Is it possible to cancel IO operation from translated C program?

,

Recently I have to use EtherCAT for my program and decided to use SOEM. I managed to translate the code and use it. I think it is a good idea to use IO cancelation ergonomics when using SOEM.

In using SOEM, you have to keep sending and receiving processdata to the slaves otherwise the connection might be terminated once your connection is in operational state.

My approach is to spawn this process into another thread to avoid connection termination. I thought that I can use concurrent() for this thread, so that it also react to any cancelation from another thread.
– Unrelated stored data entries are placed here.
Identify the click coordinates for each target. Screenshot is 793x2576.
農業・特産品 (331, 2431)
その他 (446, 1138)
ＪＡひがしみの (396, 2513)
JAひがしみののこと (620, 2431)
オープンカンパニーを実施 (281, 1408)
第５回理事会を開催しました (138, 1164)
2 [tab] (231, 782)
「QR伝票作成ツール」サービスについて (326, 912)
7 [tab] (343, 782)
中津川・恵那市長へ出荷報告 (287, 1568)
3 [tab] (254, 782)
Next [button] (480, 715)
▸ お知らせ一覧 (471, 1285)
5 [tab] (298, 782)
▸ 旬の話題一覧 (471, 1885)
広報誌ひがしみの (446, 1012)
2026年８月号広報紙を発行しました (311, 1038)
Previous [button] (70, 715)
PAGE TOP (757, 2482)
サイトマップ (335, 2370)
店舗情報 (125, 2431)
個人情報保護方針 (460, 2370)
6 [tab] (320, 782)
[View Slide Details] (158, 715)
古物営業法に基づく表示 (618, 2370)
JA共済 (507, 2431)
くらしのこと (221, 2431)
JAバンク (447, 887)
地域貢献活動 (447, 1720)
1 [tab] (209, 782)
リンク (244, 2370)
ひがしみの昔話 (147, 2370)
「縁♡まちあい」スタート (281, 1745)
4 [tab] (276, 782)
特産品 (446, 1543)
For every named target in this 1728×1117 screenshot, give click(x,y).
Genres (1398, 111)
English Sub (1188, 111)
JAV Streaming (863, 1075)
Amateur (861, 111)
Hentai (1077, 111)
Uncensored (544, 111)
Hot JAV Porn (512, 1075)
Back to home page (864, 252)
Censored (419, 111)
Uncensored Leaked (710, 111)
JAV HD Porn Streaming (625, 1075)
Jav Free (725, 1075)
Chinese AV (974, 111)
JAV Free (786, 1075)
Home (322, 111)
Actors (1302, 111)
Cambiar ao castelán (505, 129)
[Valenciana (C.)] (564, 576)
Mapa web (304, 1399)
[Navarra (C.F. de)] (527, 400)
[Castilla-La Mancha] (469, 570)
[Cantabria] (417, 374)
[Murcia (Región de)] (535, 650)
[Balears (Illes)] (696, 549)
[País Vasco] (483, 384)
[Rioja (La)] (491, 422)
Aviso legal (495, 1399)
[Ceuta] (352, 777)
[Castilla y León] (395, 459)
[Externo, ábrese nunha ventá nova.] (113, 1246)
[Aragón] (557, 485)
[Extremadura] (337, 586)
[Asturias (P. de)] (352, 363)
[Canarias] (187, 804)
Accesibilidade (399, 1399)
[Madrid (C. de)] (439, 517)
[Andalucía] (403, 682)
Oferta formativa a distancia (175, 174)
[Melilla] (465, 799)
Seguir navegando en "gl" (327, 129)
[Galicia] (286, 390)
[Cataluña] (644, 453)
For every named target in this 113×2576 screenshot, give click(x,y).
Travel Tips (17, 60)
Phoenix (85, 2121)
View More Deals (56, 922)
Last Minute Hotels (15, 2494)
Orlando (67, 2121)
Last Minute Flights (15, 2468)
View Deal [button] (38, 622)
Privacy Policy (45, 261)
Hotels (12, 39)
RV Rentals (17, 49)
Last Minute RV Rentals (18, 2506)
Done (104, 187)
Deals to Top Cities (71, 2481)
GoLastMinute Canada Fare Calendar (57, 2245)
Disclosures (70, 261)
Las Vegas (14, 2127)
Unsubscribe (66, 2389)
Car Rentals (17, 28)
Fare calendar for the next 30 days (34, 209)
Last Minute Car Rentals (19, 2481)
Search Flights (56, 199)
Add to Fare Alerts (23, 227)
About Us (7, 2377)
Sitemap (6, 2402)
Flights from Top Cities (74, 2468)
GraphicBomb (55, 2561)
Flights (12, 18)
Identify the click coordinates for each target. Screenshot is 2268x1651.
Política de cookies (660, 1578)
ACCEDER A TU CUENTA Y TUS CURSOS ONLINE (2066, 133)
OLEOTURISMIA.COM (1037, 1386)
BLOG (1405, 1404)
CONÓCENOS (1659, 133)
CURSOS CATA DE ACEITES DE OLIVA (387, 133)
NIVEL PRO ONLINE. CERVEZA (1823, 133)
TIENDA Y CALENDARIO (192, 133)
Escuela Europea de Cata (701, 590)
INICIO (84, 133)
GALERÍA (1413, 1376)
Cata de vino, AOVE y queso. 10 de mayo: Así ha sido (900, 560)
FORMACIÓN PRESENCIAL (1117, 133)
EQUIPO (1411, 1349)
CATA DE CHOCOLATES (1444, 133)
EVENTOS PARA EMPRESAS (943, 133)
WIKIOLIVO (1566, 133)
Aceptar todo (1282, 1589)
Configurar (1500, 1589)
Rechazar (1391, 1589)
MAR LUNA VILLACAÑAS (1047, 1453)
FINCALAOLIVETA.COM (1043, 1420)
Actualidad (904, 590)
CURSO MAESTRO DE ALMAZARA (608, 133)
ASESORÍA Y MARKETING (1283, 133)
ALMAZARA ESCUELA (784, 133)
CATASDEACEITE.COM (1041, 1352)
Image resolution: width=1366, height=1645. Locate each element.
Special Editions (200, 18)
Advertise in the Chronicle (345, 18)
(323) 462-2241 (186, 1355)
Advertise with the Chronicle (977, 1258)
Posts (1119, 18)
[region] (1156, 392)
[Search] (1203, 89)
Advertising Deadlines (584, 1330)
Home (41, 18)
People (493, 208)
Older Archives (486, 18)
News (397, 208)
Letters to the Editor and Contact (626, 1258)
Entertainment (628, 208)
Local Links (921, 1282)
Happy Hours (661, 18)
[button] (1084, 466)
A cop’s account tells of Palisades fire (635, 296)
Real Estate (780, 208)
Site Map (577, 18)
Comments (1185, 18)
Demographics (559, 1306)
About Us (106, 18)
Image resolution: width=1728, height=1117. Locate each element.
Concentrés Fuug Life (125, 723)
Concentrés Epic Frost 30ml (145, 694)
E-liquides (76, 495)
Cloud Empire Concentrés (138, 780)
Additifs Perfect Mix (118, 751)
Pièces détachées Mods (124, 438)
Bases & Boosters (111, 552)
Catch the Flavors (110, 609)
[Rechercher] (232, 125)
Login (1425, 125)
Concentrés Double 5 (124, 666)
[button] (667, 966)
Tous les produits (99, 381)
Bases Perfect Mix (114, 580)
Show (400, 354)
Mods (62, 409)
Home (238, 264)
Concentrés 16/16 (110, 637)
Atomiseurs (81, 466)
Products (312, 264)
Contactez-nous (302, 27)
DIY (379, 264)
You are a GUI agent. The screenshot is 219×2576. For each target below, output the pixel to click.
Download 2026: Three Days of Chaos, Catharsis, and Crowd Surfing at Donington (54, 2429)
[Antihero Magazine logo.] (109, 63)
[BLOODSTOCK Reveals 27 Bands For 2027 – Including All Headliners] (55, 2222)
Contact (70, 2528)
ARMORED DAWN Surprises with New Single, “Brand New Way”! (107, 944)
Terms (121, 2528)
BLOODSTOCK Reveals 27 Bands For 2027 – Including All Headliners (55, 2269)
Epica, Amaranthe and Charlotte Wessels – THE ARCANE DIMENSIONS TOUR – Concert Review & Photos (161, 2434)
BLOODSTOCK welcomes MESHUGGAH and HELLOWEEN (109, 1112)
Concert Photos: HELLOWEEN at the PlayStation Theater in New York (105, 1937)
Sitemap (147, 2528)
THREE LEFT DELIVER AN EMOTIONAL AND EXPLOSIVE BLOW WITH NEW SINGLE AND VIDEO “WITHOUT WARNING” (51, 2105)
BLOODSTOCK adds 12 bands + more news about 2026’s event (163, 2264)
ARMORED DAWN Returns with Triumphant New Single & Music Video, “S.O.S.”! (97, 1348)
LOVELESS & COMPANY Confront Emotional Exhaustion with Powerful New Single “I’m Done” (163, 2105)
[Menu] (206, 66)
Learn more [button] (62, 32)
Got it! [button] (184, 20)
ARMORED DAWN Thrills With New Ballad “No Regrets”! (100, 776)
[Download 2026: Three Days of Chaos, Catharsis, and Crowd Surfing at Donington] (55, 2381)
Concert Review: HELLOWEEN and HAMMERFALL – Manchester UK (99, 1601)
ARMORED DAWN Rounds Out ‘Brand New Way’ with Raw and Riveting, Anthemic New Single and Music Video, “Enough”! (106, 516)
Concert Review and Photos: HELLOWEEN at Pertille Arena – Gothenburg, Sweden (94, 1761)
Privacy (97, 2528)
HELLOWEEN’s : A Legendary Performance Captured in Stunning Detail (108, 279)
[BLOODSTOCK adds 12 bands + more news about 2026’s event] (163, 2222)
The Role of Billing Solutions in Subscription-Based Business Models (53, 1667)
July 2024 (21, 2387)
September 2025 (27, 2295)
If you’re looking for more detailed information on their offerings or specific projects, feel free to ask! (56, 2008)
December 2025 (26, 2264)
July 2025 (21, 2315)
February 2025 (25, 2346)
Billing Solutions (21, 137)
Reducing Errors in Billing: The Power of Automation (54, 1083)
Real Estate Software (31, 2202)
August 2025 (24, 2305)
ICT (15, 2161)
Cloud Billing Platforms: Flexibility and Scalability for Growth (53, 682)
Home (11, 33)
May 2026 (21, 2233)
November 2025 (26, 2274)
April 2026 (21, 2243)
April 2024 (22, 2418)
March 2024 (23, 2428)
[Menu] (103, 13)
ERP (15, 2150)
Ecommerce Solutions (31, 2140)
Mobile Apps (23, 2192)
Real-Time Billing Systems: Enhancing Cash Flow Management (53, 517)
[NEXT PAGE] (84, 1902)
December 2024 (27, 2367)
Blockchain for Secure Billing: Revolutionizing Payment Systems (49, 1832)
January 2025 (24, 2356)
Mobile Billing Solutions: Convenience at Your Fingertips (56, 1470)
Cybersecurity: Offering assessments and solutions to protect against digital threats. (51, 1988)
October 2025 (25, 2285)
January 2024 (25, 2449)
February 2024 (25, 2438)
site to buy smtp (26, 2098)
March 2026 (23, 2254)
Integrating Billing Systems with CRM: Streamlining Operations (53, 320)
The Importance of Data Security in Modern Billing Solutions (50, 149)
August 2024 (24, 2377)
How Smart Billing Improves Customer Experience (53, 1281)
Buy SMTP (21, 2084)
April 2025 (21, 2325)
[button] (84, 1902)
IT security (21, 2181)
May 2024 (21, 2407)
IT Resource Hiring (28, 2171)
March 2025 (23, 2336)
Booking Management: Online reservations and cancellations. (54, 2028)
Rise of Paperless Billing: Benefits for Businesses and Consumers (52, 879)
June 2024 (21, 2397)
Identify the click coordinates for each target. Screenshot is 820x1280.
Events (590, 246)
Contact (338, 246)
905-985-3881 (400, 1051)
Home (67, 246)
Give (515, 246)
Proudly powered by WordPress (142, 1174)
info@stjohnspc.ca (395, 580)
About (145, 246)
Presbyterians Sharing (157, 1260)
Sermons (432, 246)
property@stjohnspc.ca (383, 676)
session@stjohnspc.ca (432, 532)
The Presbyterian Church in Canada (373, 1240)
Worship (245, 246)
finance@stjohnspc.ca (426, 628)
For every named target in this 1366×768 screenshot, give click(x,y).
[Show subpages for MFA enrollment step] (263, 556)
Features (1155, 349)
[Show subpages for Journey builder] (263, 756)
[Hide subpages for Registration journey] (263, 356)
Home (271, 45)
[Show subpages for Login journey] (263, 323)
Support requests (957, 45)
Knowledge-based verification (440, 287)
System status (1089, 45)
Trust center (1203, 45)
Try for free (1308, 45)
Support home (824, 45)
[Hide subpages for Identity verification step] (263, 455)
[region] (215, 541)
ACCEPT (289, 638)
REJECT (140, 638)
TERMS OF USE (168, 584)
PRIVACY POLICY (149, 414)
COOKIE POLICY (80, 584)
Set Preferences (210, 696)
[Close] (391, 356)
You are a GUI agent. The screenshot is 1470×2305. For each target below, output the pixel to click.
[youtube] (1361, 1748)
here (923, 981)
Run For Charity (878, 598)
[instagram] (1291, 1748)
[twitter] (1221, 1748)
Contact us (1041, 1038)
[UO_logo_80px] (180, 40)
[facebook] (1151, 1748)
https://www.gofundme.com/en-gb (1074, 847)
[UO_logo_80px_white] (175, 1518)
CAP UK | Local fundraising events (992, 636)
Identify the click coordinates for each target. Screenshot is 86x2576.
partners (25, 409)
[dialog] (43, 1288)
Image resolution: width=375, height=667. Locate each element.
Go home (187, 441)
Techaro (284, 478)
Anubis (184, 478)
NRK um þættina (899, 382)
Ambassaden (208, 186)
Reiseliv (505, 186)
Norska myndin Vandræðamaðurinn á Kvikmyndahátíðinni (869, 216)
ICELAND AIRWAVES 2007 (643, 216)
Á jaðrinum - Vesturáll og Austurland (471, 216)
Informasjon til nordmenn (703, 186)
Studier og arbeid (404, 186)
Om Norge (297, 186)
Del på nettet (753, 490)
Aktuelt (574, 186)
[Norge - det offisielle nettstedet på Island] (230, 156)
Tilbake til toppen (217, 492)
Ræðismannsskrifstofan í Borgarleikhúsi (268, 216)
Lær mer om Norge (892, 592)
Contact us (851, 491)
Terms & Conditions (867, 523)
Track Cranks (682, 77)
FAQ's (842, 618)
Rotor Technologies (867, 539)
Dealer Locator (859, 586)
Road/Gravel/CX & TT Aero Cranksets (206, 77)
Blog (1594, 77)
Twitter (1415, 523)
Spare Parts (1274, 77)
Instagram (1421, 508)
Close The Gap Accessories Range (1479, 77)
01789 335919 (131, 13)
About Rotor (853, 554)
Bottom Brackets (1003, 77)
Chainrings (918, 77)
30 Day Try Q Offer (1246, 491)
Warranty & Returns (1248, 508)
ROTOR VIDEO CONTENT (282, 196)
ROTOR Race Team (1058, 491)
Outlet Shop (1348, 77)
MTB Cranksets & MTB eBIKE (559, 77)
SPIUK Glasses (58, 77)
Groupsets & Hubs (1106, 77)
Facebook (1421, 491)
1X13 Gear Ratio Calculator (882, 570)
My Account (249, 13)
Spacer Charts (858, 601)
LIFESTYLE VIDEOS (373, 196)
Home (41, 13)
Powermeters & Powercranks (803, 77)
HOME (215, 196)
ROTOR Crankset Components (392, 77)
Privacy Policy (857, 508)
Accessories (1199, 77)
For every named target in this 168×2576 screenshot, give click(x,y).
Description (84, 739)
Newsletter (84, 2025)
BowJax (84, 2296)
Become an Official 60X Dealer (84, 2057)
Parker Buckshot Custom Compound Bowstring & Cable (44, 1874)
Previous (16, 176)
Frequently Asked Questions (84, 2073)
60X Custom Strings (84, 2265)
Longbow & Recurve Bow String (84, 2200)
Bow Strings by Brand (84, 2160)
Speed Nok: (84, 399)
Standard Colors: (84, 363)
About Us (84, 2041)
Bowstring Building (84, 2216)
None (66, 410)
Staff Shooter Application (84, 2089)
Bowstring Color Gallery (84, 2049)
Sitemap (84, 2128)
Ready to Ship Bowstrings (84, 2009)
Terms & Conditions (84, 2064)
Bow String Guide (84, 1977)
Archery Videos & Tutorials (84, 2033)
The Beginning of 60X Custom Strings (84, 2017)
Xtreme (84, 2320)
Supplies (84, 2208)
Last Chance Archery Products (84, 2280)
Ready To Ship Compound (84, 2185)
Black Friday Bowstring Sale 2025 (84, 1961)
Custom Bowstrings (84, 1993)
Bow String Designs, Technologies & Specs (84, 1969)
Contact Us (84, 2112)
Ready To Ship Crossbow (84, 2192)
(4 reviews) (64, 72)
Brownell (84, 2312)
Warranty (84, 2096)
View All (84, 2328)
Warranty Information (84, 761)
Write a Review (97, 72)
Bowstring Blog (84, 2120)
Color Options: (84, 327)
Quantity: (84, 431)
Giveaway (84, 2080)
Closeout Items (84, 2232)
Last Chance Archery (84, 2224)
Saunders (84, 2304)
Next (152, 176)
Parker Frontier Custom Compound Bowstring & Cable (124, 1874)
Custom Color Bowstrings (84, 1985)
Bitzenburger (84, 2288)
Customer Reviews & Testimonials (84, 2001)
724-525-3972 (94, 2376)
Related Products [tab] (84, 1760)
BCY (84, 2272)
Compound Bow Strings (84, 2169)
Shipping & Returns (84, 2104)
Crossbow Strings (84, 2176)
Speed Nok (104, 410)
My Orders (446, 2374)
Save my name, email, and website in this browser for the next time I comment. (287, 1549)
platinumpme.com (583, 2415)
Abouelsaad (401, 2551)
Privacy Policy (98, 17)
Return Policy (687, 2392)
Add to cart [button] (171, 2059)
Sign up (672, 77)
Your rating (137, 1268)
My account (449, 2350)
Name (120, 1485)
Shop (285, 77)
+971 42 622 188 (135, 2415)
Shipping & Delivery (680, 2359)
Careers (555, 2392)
But, I just realized there is no cancelation point in the processdata thread, so whenever other thread trigger cancel(), the processdata thread is not responding to the cancelation.

By writing this topic, I am just curious is there any way to give the processdata a way to react to any cancelation from another thread?

The processdata thread will looks something like this:

pub fn process(ctx: *soem.ecx_contexttt) !void {
     while (true) {
        if (soem.ecx_send_processdata(ctx) != expected_WKC and
            soem.ecx_receive_processdata(ctx, soem.EC_TIMEOUTRET) != expected_WKC)
        {
            return error.InvalidWorkCounter;
        }
    }
}

I didn’t get if this is something that you tried or you are assuming there’s no cancellation point?

I imagine the std.Io.Threaded impl will cancel a thread at any point but I never really checked this (been working on embedded systems for a while).

take a look at std.Io.checkCancel. but you should typically be sleeping between cycles to achieve a uniform cycle time, which would also provide a cancellation point.

https://ziglang.org/documentation/0.16.0/std/#std.Io.checkCancel

Also, I’ve written a library for EtherCAT you might be interested in: https://codeberg.org/jeffective/gatorcat
but its still in development and unstable, the main feature it is missing is support for distributed clocks.

2 Likes

Oh I did not notice there is Io.checkCancel. I was focusing on the implementation of Future, Group, and Select without checking the Io. Thanks for pointing it out.